Queue system architecture

The Aegir5 queue is implemented using Celery, which is a full-featured task queue written in Python and built atop RabbitMQ.

The queue system thus consists of the RabbitMQ service on top of which we have 2 Celery workers:

  • relayd runs on the front-end server, and serves primarily to relay data back into the front-end Drupal system about backend Operations and Tasks (status, log data, etc).
  • dispatcherd runs on the back-end server, and serves primarily to dispatch Tasks to a backend plugin (currently Ansible, but eventually anything), to actually provision something (Platform, Site, Server, Service), or do something with the provisioned resources (run a backup, perform updates, etc).

2 Workers, 2 Queue exchanges

Celery uses the concept of different queues or exchanges (what we’re thinking of as “channels” on top of the underlying “bus”), that use AMQP routing to get tasks to the correct worker. Workers in turn specify which queue or queues they want to listen to when they start up, and we specify which queue to put things on when we post a task.

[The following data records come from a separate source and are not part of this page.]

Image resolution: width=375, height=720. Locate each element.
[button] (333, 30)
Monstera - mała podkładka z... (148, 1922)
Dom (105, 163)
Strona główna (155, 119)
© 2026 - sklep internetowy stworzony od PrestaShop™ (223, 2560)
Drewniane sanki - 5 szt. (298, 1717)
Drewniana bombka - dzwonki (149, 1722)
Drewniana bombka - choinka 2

Worker applications seem to need to be able to handle any task that gets put on the queue they’re listening on, and if a task comes in for a worker that doesn’t have a method to handle it, things fail badly.

As such, we’ve refactored the AbstractTaskQueue and related classes to take an “exchange” argument, and similarly configured dispatcherd and relayd to specify a particular queue/exchange/channel when they start up. This needs to be better documented, and we probably need to understand the Celery, RabbitMQ, and AMQP pieces here, or at least point our docs to the relevant docs for those tools.

See commits d05e9bf, 1fee690, 2ed8c72 for the related changes here.